Le foto che le scatta Man Ray sono indimenticabili: l'estetica della moda, ma rovesciata. Dopo la statuaria greca il corpo non era mai stato mostrato così, in particolare quello femminile: si passa dal marmo al fluido. Ma non è solo una musa, come vanno dicendo in tanti. È un'artista. Sempre con Kairos incollato addosso - le cose devono accadere sempre "adesso" - nella camera oscura sente qualcosa che le transita sui piedi: accende di colpo la luce e scopre la polarizzazione, quella dimenticata dei dagherrotipisti. Sarà lo stigma della fotografia di Man Ray e della sua. Apre uno studio proprio e vive insieme a lui: si amano però non è facile. Continuando la sua carriera di modella ha altri partner e Man Ray impazzisce. Poi nel 1932 Lee va New York e apre un altro studio. È il successo. I ritratti che scatta, anche ad animali, sono fulminanti: sono apparizioni che stanno per scomparire. Vanity Fair la include tra i sette fotografi più famosi. Non le basta neppure questo. Nel 1934 sposa un ricco uomo d'affari egiziano di cui è l'amante, e si trasferisce in Egitto. La moglie di Aziz, ElouiBey, una delle cinque donne più belle del mondo, si suicida. Il matrimonio durerà tre anni. Le foto scattate nel Paese africano sono sorprendenti e anticipano lo stile che sarà della guerra vista da lei. Mette a frutto tutto quello che ha imparato dai surrealisti, senza esserlo davvero: l'objet trouvé che diventa paesaggio.
Viaggia incessantemente per i deserti in compagnia di uomini innamorati. L'avventura le corre nel sangue, inarrestabile. Ha pure allacciato una relazione con Roland Penrose, artista, amico dei surrealisti e critico. Lo seguirà a Londra separandosi da Aziz. Torna da dove era partita, ma come fotografa: l'edizione inglese di Vogue. Inizia anche a scrivere: ha una voce propria. Parte come inviata di guerra al seguito delle truppe sbarcate in Normandia. Questa è forse la parte più nota della sua attività, perché passa dalla casa di Hitler a Monaco - foto di Dave Scherman, suo compagno di viaggio, nella vasca da bagno mentre si lava, gli anfibi in primo piano e il ritratto del Führer di lato. Quindi è a Dachau dove testimonia l'orrore dei lager nazisti.

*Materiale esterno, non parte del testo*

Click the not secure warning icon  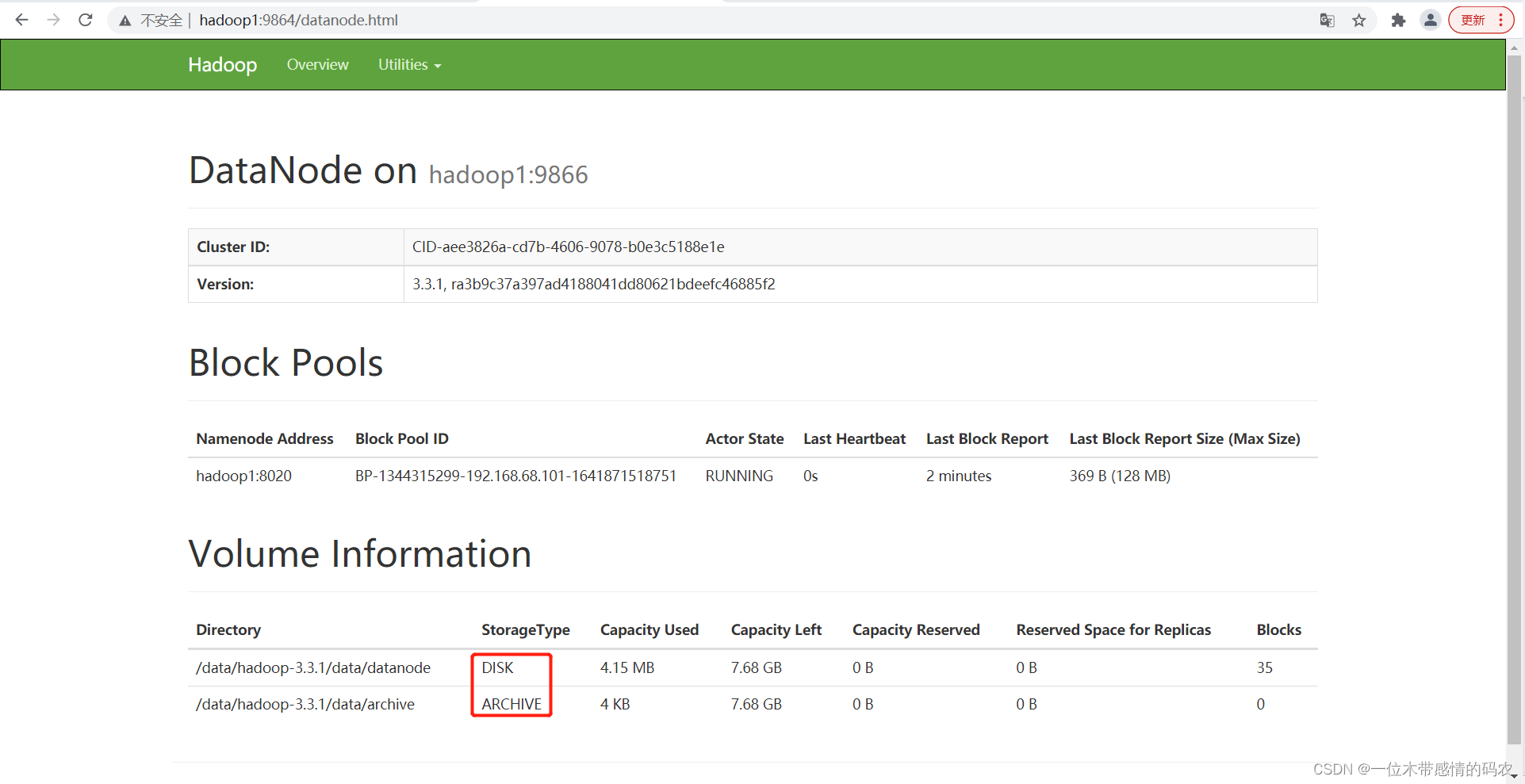(125, 21)
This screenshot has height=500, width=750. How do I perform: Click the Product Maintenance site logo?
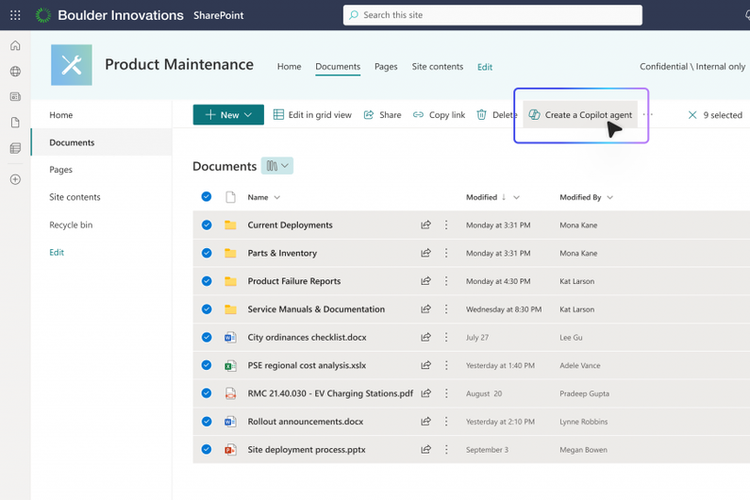(x=71, y=65)
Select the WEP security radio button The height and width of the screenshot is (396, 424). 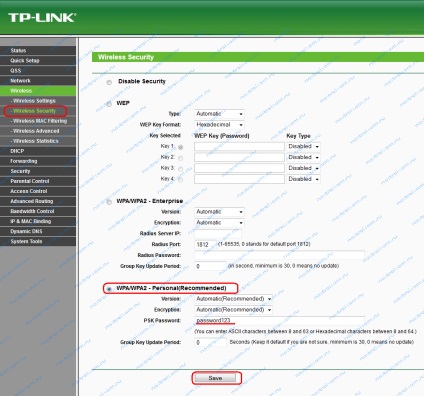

In che cosa consiste la sua bravura? Nell'unione di surrealismo e glamour, d'avanguardia e di moda. Nei suoi scatti c'è sempre qualcosa di artefatto, di posato, come nel celebre ritratto della figlia del borgomastro di Lipsia morta suicida: adagiata sul divano Chesterfield. E al tempo stesso qualcosa di vero: la vita, o la morte, così ben costruita da essere vera. Come lei stessa. Dopo questo viaggio nelle viscere disfatte del Reich cadrà in depressione, e anche successivamente alla nascita del figlio. Abbandona la fotografia e si trasforma in una supercuoca. La bellezza e la passione erotica l'abbandonano.
La frase più efficace per descrivere il suo carattere la pronuncia il suo medico, cui ha detto di essere depressa: «Non hai nulla, né possiamo tenere il mondo in un perenne stato di guerra per assicurarti l'eccitazione di cui hai bisogno». L'energia che la spingeva era quella, l'eccitazione, e lei sapeva dosarla con il talento del suo sguardo e dei suoi sensi.